▶ [Trecho do texto]:
▶

Famílias no atoleiro

Publicado em Economia

O percentual de famílias endividadas caiu, mas o número de lares inadimplentes e sem condições de honrar seus compromissos bateu recorde, conforme pesquisa realizada pela Confederação Nacional do Comércio (CNC), que será divulgada hoje. A combinação perversa entre desemprego alto, inflação persistente e taxas de juros absurdas foi determinante para agravar a vida financeira dos trabalhadores que não conseguiram adequar os débitos à forte queda na renda.

 

Pelos cálculos da economista Marianne Hanson, da CNC, 2016 fechou com 58,7% das famílias endividadas ante os 61,1% do ano anterior. Esse recuo deveria ser motivo de comemoração, não fosse a impressionante deterioração nas condições dos lares que se mantiveram pendurados em bancos, lojas, cartões de crédito e em financiamentos da casa própria e de carros. O total de famílias com contas em atraso passou, no mesmo período, de 20,9% para 23,6%. Já o índice daquelas sem condições de pagar os débitos saltou de 7,7% para 8,9%. Em ambos os casos, são os piores resultados da série histórica.

◀

▶ [A fazer]:
1. Quais fatores formam a combinação que, segundo o texto sobre o endividamento das famílias, agravou a vida financeira dos trabalhadores?
2. Dê prosseguimento ao texto sobre o endividamento das famílias a partir do ponto em que ele termina.
Os dados abaixo são um material independente do texto sobre o endividamento das famílias.

▶ [Dados fornecidos]:
▶

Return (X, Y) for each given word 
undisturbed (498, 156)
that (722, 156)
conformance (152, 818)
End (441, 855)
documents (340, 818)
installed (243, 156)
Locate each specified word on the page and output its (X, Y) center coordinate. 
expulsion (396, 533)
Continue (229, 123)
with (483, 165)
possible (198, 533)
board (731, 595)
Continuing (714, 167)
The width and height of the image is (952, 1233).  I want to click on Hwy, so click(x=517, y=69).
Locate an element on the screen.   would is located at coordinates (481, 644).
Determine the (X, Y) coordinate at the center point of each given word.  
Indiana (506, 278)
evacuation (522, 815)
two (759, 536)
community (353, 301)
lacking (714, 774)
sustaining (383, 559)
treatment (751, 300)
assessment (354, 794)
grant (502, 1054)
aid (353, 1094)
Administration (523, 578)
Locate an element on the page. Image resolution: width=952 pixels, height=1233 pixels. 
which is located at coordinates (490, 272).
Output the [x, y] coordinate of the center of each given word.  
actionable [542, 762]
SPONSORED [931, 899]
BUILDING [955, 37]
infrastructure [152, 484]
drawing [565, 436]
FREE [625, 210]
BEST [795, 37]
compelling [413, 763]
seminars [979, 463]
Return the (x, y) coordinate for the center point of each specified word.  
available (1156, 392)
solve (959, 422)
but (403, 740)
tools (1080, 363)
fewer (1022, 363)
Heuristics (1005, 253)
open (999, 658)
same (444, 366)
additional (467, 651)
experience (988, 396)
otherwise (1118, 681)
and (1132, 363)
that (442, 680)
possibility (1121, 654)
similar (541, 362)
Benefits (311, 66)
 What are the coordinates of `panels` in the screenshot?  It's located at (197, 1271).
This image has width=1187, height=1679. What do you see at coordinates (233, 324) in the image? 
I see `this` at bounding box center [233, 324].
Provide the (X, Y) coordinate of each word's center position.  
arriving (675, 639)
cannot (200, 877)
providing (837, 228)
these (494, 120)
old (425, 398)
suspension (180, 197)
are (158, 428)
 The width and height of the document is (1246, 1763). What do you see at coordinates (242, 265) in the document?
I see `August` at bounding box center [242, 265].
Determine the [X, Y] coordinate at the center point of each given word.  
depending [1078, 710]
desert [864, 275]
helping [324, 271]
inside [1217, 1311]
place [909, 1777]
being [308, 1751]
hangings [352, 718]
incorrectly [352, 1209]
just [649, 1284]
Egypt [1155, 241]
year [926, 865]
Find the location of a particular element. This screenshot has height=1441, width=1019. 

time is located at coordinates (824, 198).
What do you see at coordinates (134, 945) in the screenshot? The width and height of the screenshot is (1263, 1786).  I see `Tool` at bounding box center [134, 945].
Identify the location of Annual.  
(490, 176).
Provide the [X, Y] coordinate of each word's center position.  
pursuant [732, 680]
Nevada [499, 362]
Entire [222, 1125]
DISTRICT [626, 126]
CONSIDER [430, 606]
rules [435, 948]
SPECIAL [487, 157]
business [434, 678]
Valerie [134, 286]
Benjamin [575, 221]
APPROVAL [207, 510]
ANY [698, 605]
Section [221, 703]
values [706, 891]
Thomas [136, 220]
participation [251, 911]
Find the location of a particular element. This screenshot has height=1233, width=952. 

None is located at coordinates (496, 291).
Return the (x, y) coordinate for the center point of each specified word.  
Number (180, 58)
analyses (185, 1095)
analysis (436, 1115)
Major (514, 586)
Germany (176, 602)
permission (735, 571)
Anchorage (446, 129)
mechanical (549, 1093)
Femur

◀

▶ [Respostas por tarefa]:
1. Desemprego alto, inflação persistente e taxas de juros absurdas.

2.
 

O número de famílias com dívidas atrasadas ou que já se declararam sem condições de honrar as faturas aumentou em todas as faixas de renda — ou seja, foi um processo disseminado, que levará tempo para ser revertido. Não por acaso, os especialistas não veem recuperação para o consumo em 2017. Na melhor das hipóteses, o que se verá é uma estabilização das vendas num nível insuficiente para dar uma guinada da economia. Os estragos da recessão serão sentidos por um bom tempo.

 

“É verdade que a queda da inflação e dos juros dá um alívio, mas é preciso que o emprego volte para que as famílias possam regularizar as finanças e retomar o consumo”, diz Marianne. Ela destaca que 9,2 milhões de famílias estão endividadas e com as contas em dia. Outras 3,6 milhões caíram na inadimplência (alta de 18,4%) e 1,4 milhão já assumiram que não têm como pagar mais nada (elevação de 25,2%). “Observamos, ao longo do ano passado, muita dificuldade das pessoas em se adaptarem ao novo nível de renda, uma vez que os salários não conseguiram acompanhar a inflação”, frisa.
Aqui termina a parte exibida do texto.